◆ **Your task**
After locating the line that contains "Where should I", transcribe exactly that line and each one after it until the data ends, skipping pictures.

□ □ □ □

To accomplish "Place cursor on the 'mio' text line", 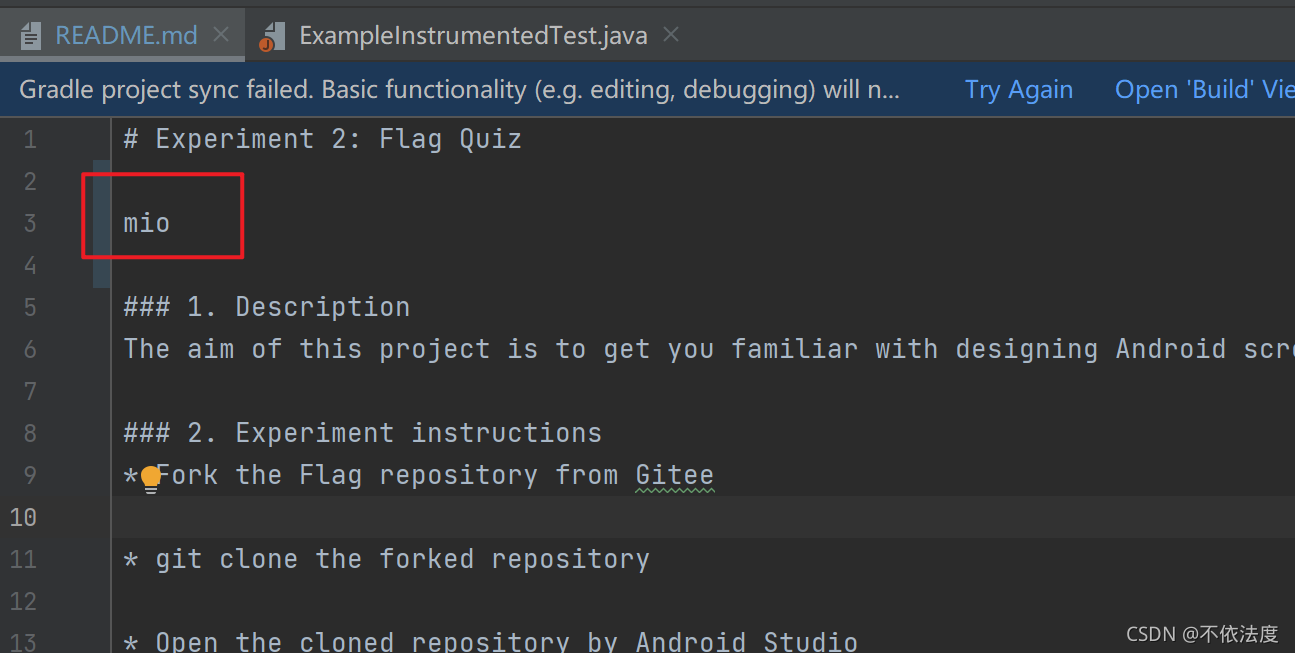I will (146, 222).
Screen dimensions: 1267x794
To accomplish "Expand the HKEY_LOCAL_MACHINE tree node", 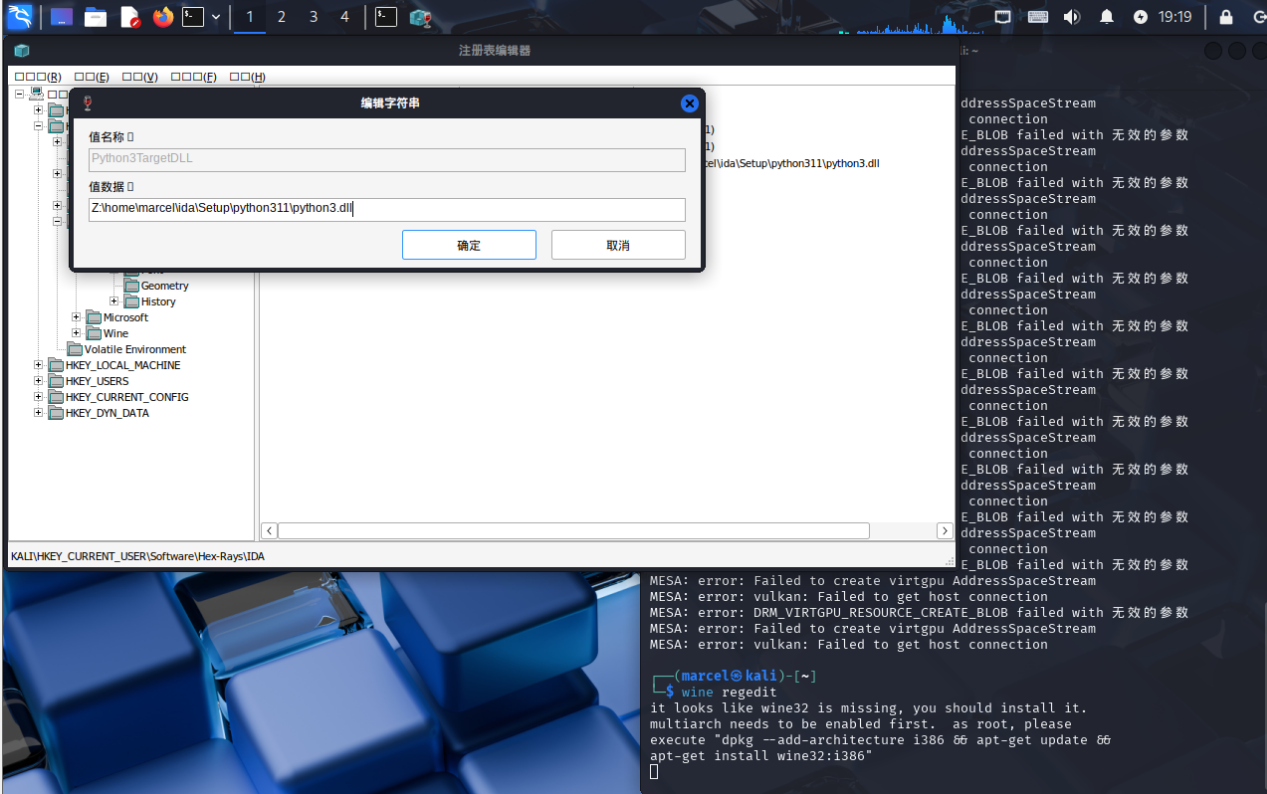I will [39, 365].
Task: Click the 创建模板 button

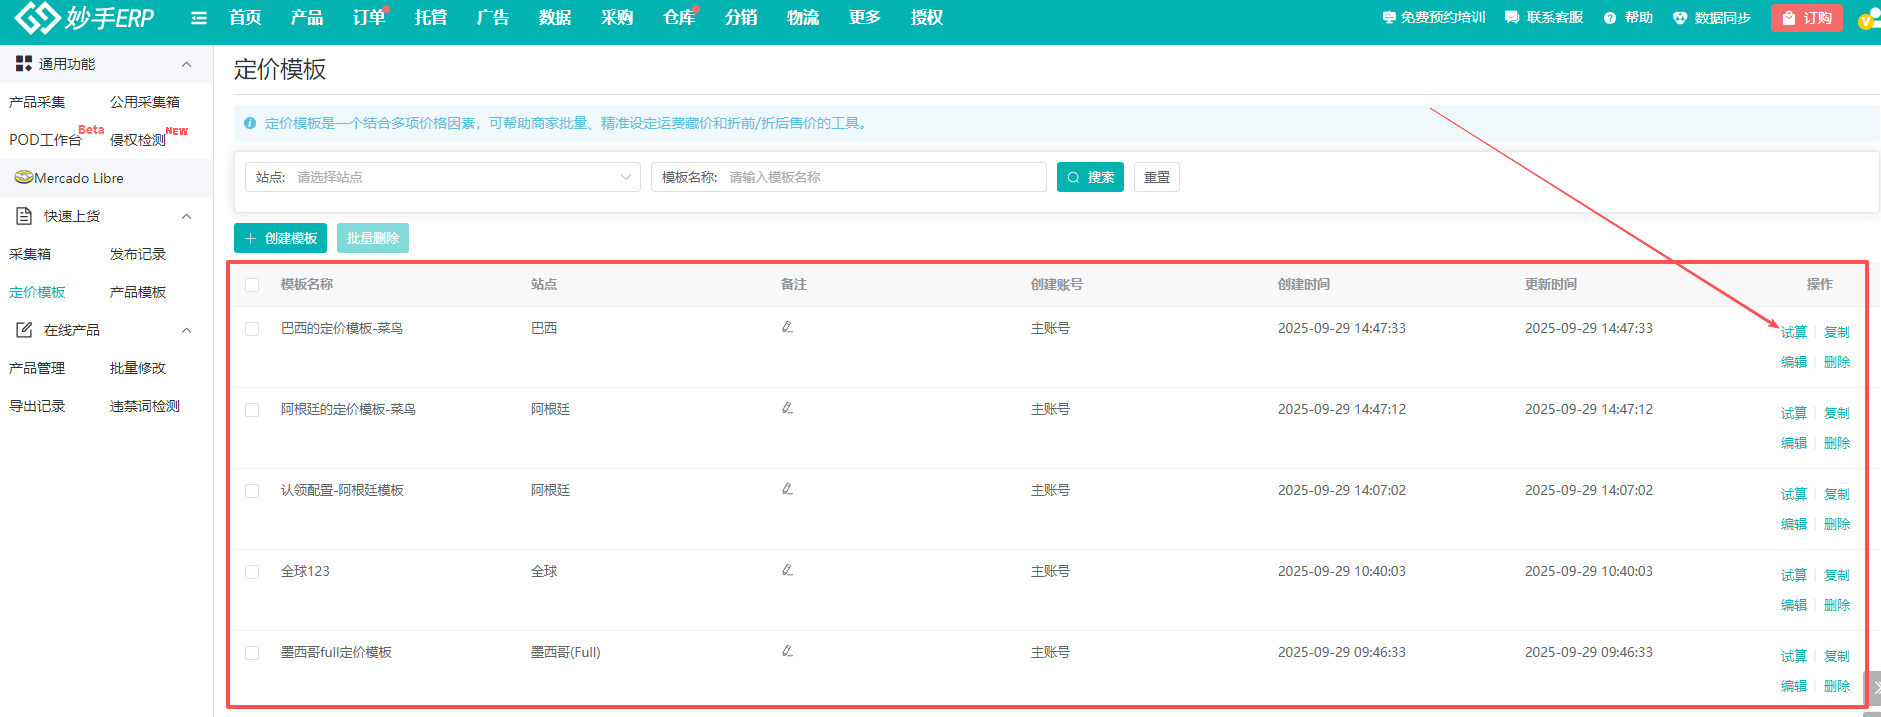Action: click(x=281, y=238)
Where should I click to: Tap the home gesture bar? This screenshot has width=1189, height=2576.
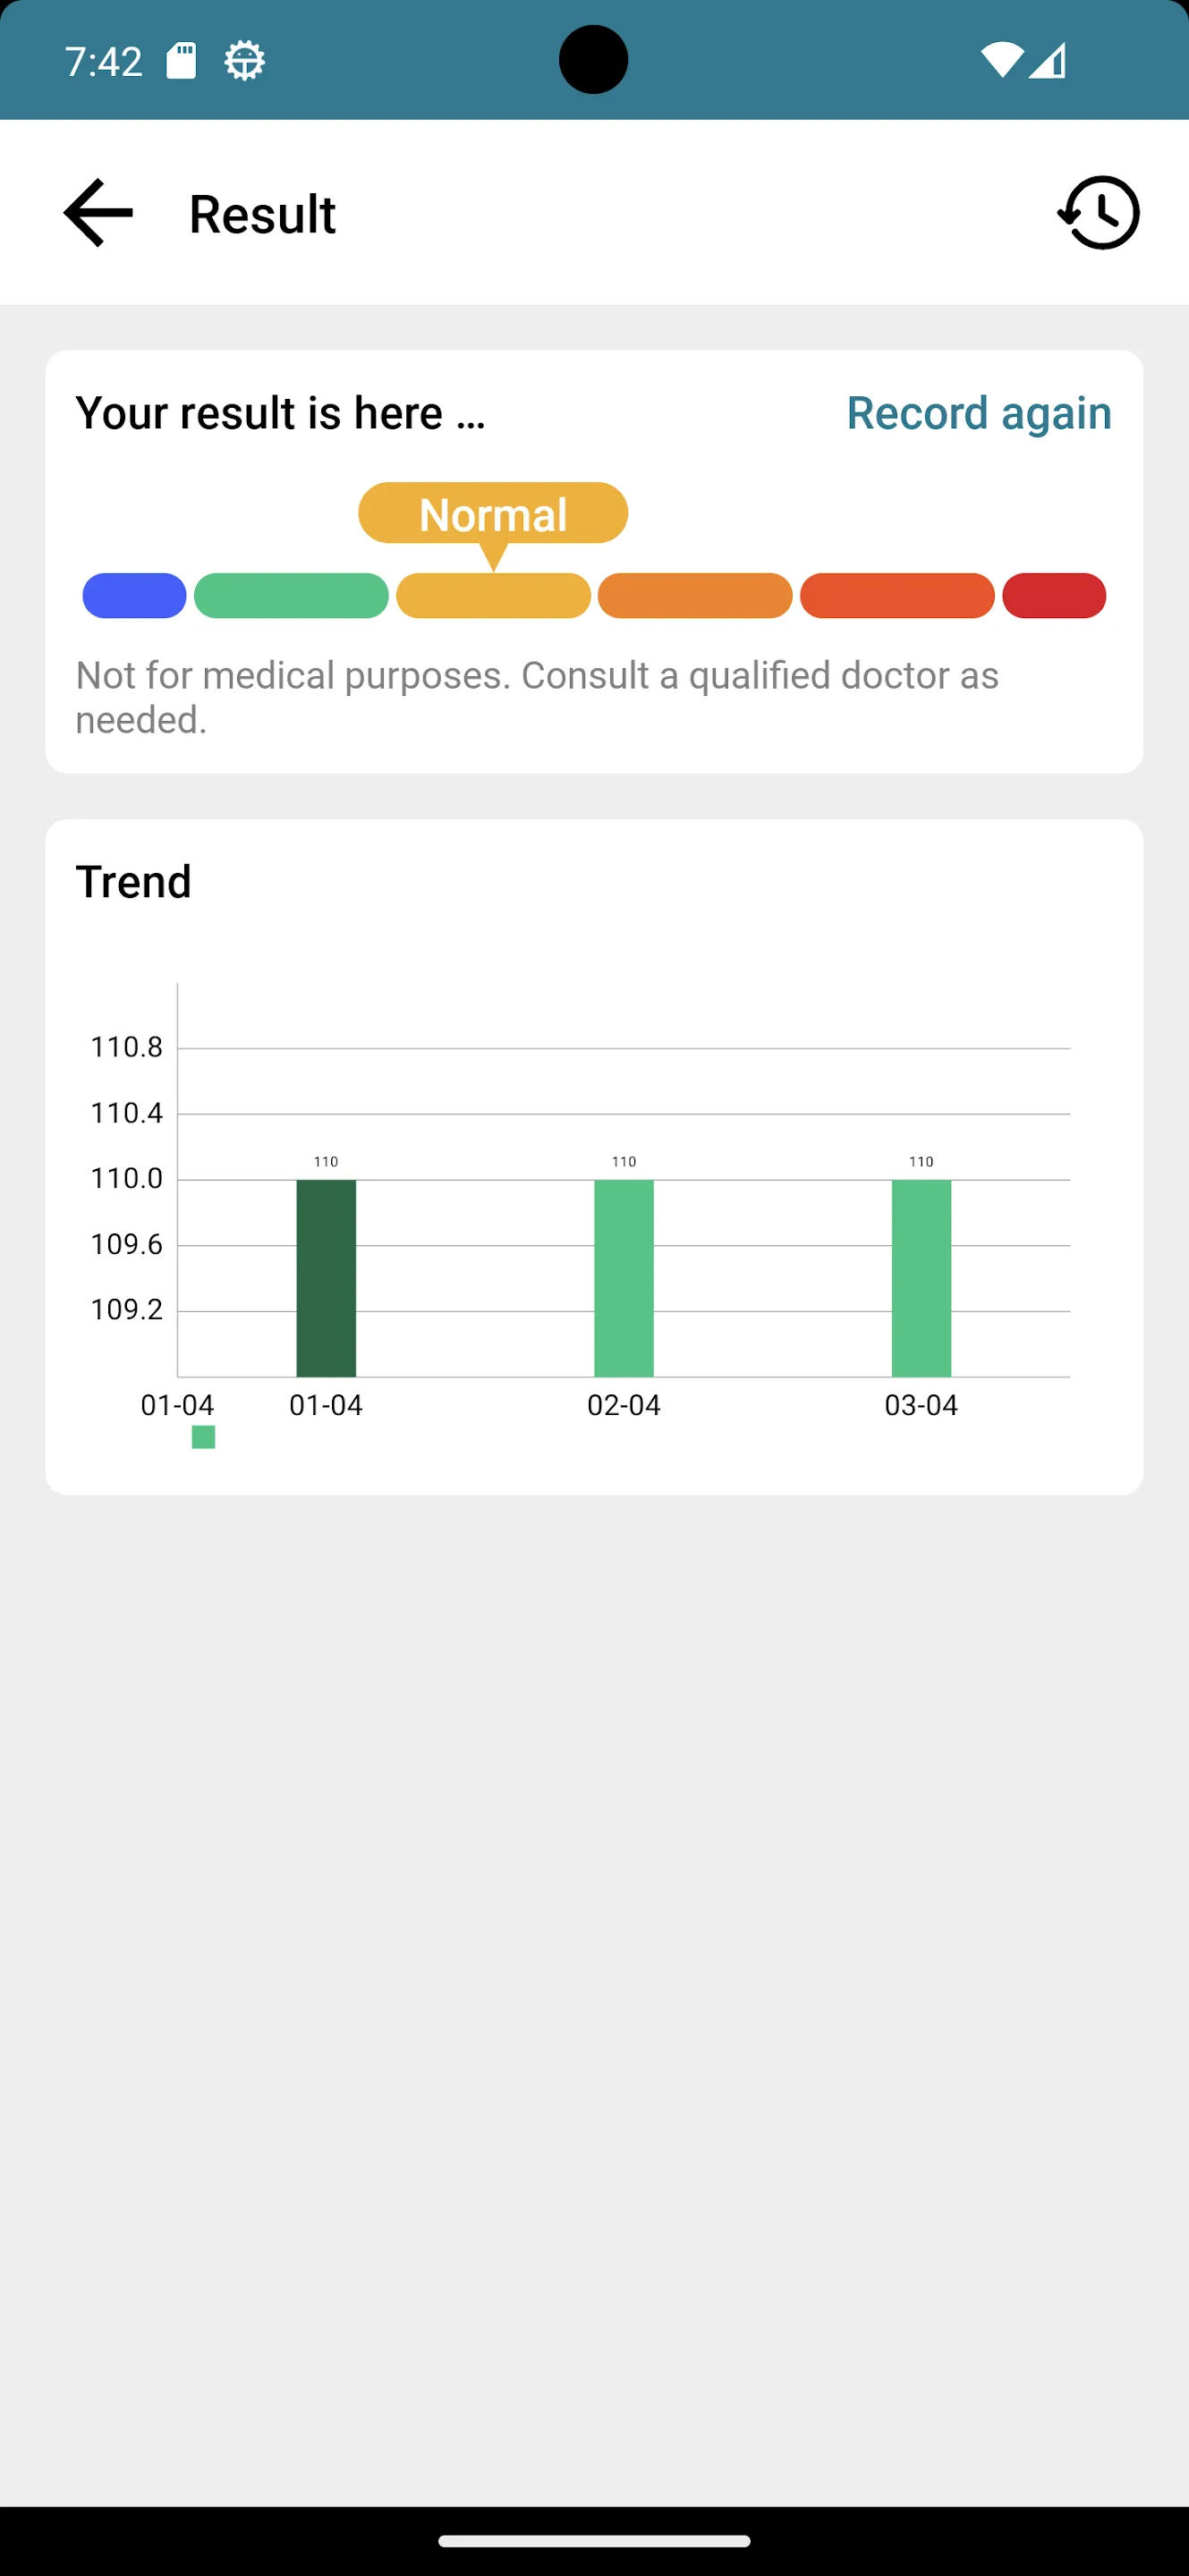tap(594, 2541)
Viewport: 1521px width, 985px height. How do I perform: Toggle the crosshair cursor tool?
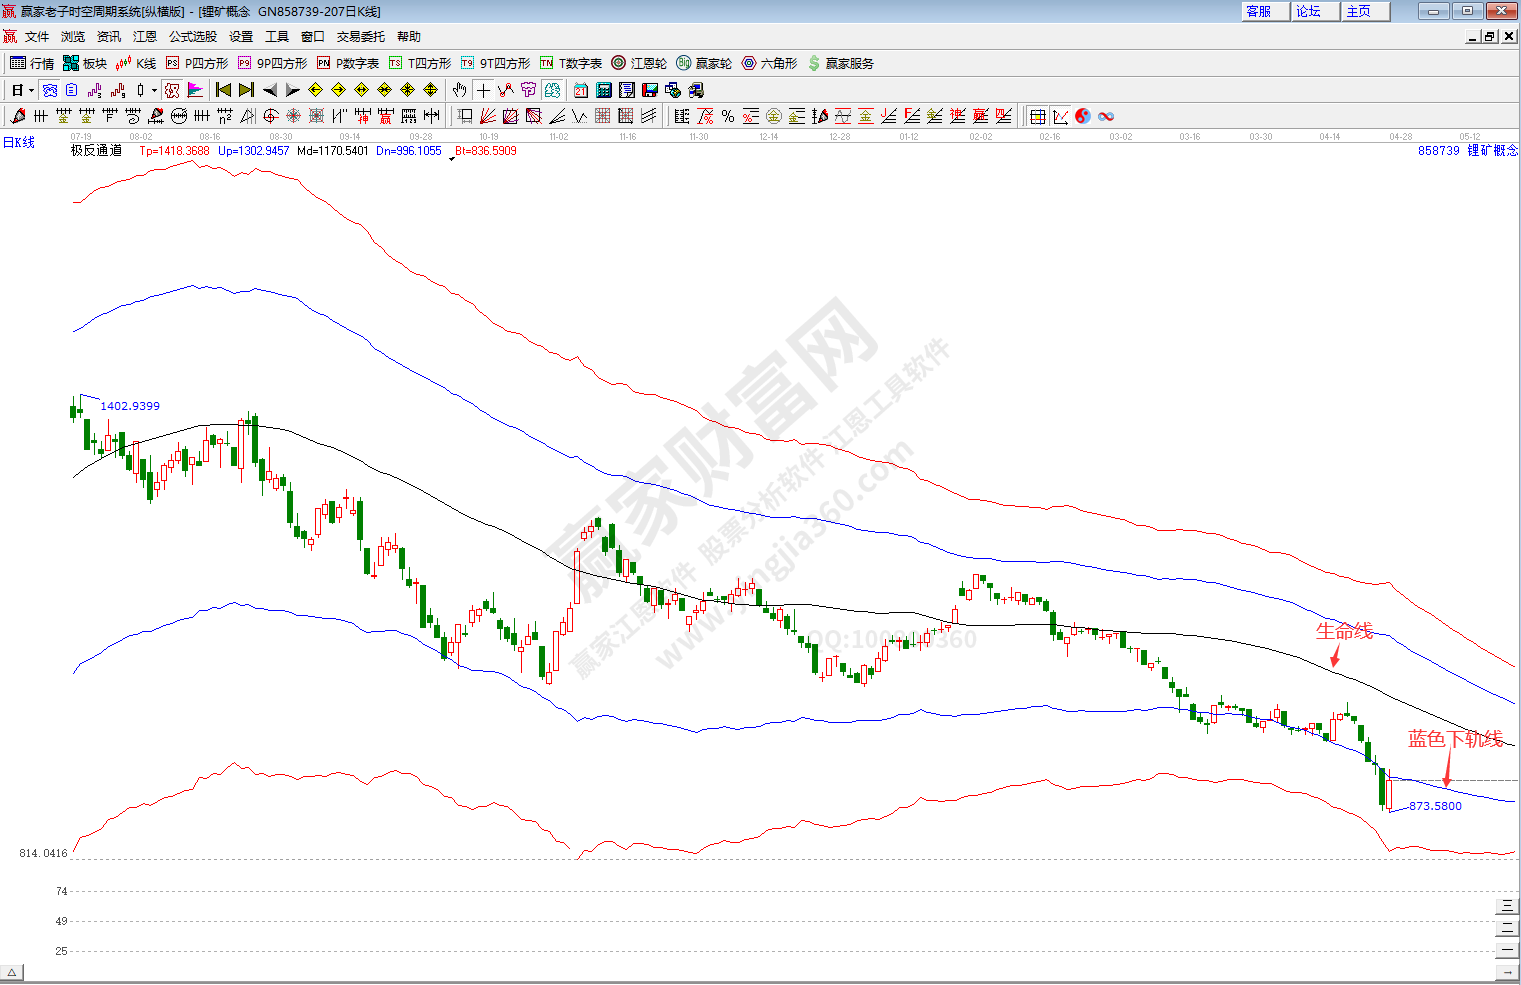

□ □ □ □

◆ **Task answer**
Where should I click to: Tap the home gesture bar? This screenshot has width=1189, height=2576.
tap(594, 2541)
Viewport: 1521px width, 985px height. How do I perform: Toggle the crosshair cursor tool?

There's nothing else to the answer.